Предисловие (оно же вступление)

Давным-давно произошла, однако,
история. Забыли все о ней.
А в княжестве, каком? Ну, не в Монако,
и, кажется, то был не Лихтенштейн.

Да рядом было все – неподалеку,
об этом слышал, может, кто из вас?
Пусть скажет сразу, чтобы я без толку
не начинал свой путаный рассказ.

Коль с местом действия определились,
про время так скажу - давно прошло,
следы тех дней под слоем пыли скрылись,
и сверху все бурьяном поросло.

Когда б для ясности, в пример для счета,
за десять лет по пальцу загибать,
то вы на круге третьем иль четвертом
собьетесь... И кой черт тогда считать?

Ну, словом в обозначенном мной месте,
крестьянин жил в том времени былом,
хозяйство вел, жил, в общем, честь по чести.
Не пил запоем, был не дуролом.

Он жил в селе от центра удаленном
И незаметно век свой проживал.
Знай, рожь сажал, и лён определенно.
Рожь жал, а лён потом трепал.

Не славился он рвением к работе,
и лодырем его нельзя назвать.
Таких всегда в любом селе найдете
число большое, не пересчитать.

Крестьянин тот, хоть жил не столь богато,
но крепкое хозяйство сколотил –
имел лошадку, сад, построил хату,
трех сыновей погодков он взрастил.

Тут кто-то скажет вот, мол, повторяюсь,
про трех он сыновей уже читал.
Тогда так было принято, ручаюсь,
продам, почем и сам я покупал.

По праздникам грешил он - бражку квасил,
постов он ни шиша не соблюдал.
А звали как? Допустим Афанасий!
И почудней мир имена видал.

Он не был у правительства в почете,
им лишь бы бунт никто не затевал.
Короче, миллион таких найдете!
Но, я отвлекся... и сюжет прервал.

Трех сыновей поднял!

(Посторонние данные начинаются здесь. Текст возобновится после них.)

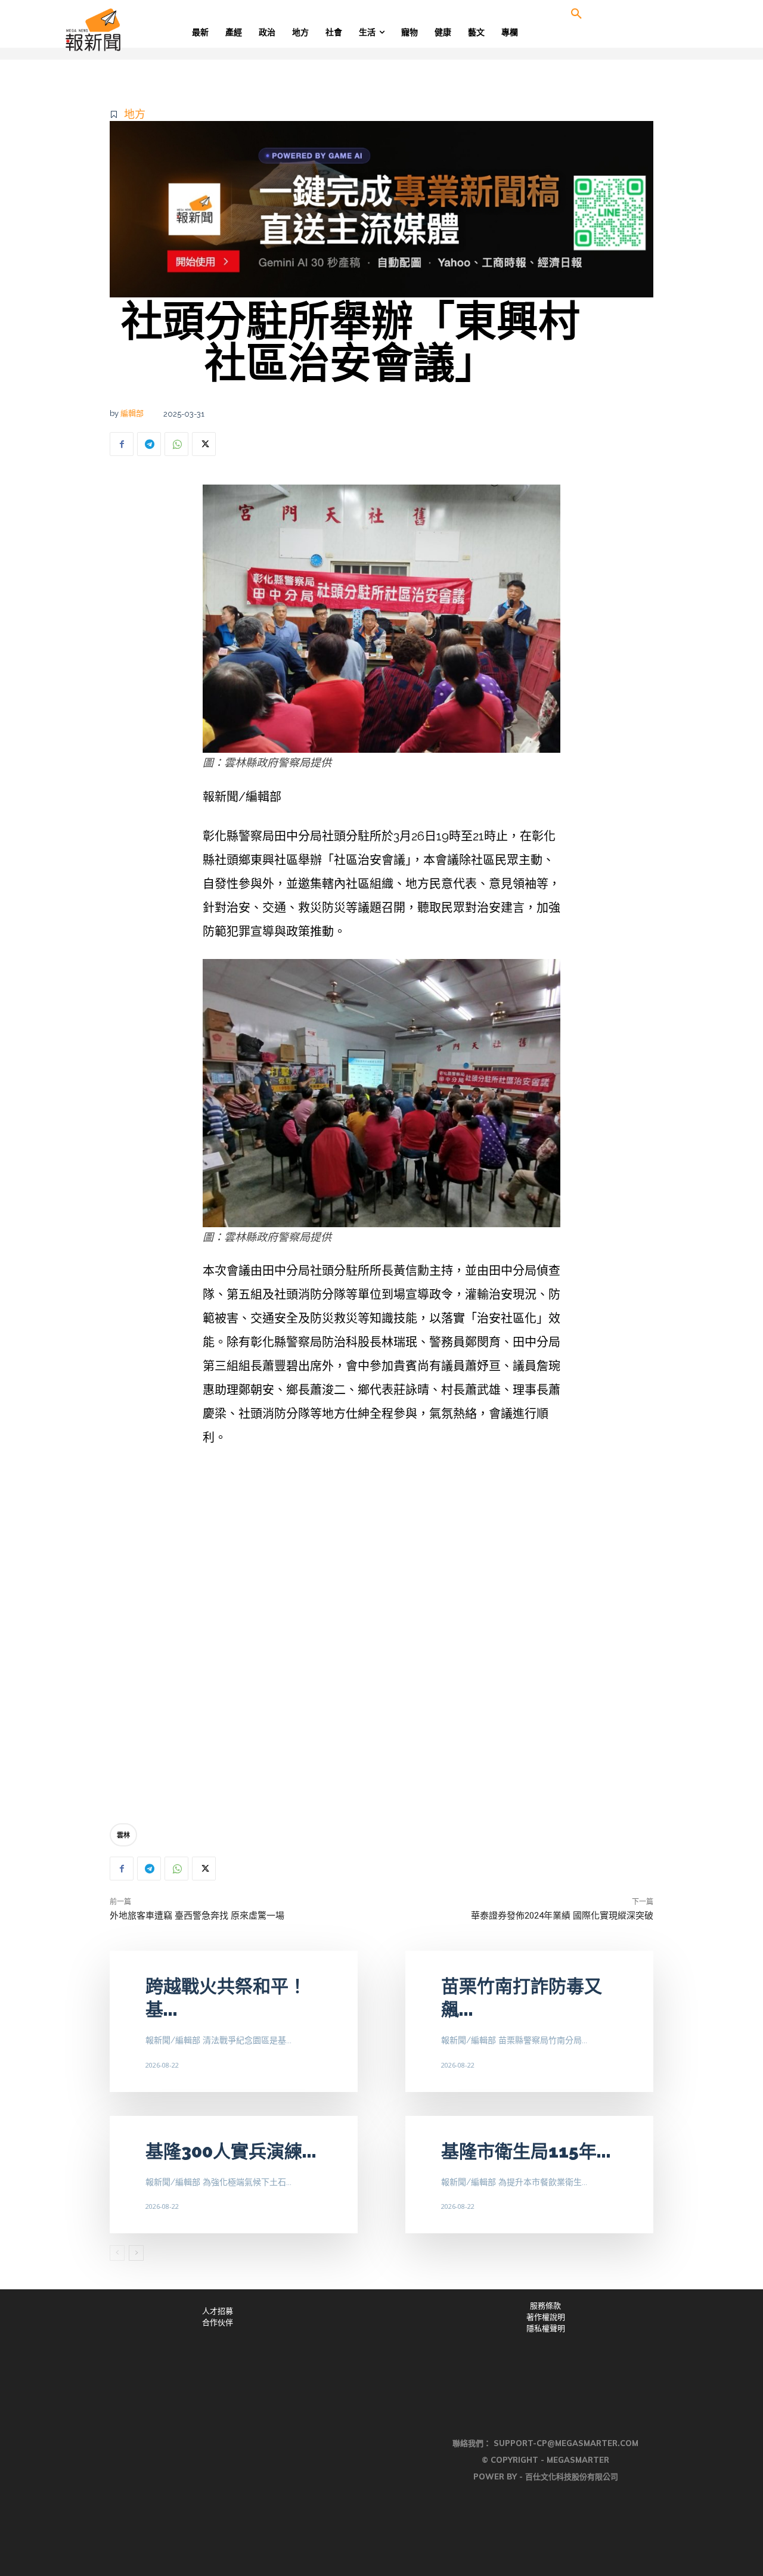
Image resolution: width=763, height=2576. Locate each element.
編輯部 (132, 413)
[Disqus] (381, 1638)
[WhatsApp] (176, 444)
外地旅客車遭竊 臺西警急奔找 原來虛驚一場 (197, 1915)
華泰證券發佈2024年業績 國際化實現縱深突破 (562, 1915)
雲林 (123, 1834)
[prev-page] (117, 2253)
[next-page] (136, 2253)
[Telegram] (149, 444)
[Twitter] (204, 444)
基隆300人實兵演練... (231, 2151)
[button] (576, 14)
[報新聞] (132, 30)
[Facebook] (122, 444)
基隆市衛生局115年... (526, 2151)
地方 (134, 114)
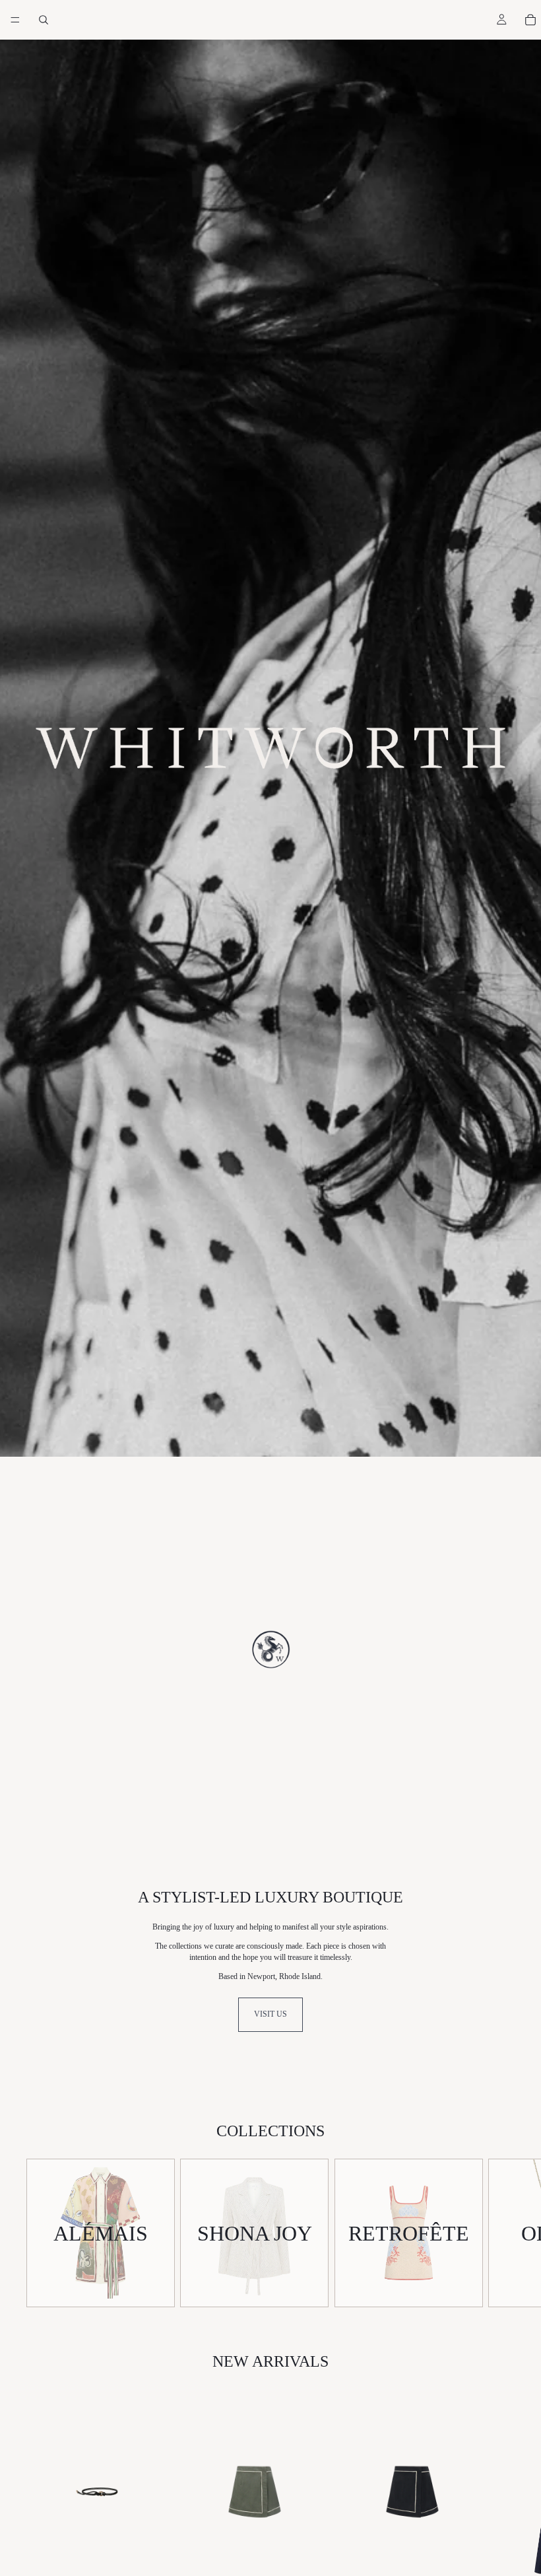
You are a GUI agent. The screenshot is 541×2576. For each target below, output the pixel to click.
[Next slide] (500, 2232)
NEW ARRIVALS (270, 2361)
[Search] (43, 19)
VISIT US (270, 2014)
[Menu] (15, 20)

Я для порядка
хочу их имена теперь сказать:
Фрол старшим был, второй Потап, Васятка
(решил отец так младшего назвать).

Про ум скажу Фрол – разума большого
и образован, значит - голова,
Потап во всем же слушался старшёго
и на лету хватал его слова.

А вот Васятка тот не уродился,
братьёв не слушал, чем он их бесил,
учить нет денег, он и не учился,
и под придурка, знай, всегда косил.

Всех дел, что в жизни делать мог Васятка:
с гармошкой на гулянках завывать,
гонять ворон с надела, коз по грядкам,
и по кустам девчонок зажимать.

Вот внешностью Васятка прям удался,
не то, что Фрол рябой, косой Потап.
Высок был, волос в кудри завивался,
да и румян. В плечах как дедов шкап!

Красивый был, но дюже бестолковый –
в хозяйство не вникал, в дела не лез.
Братья решили - туп, как пень еловый!
Балбес, как есть, и в Африке балбес!

Коль кормишься землей – не быть богатым,
зазря Афоня жилы надрывал.
От сельского труда он стал горбатым,
хотя голодным сроду не бывал.

Вступление на этом я закончу,
им к сказке я вас тут приготовлял.
Что дальше? Тот услышит, кто захочет,
кого рассказ мой заинтриговал.

Лиц действующих в строки расставляя
увлекся я, а вы уж извелись.
Сидите, откровенно все зевая,
и разбежаться дружно собрались.

Кому почистить нос, испить водицы,
кому в затылке, может, почесать.
Расслабьтесь малость, я вам не учитель –
могу рассказ в любой момент прервать.

Себя в порядок тотчас приведите,
потом рассказ надолго заряжу
и цепь всех удивительных событий
я непременно вам перескажу.




Глава I, в которой все вроде бы должно начаться.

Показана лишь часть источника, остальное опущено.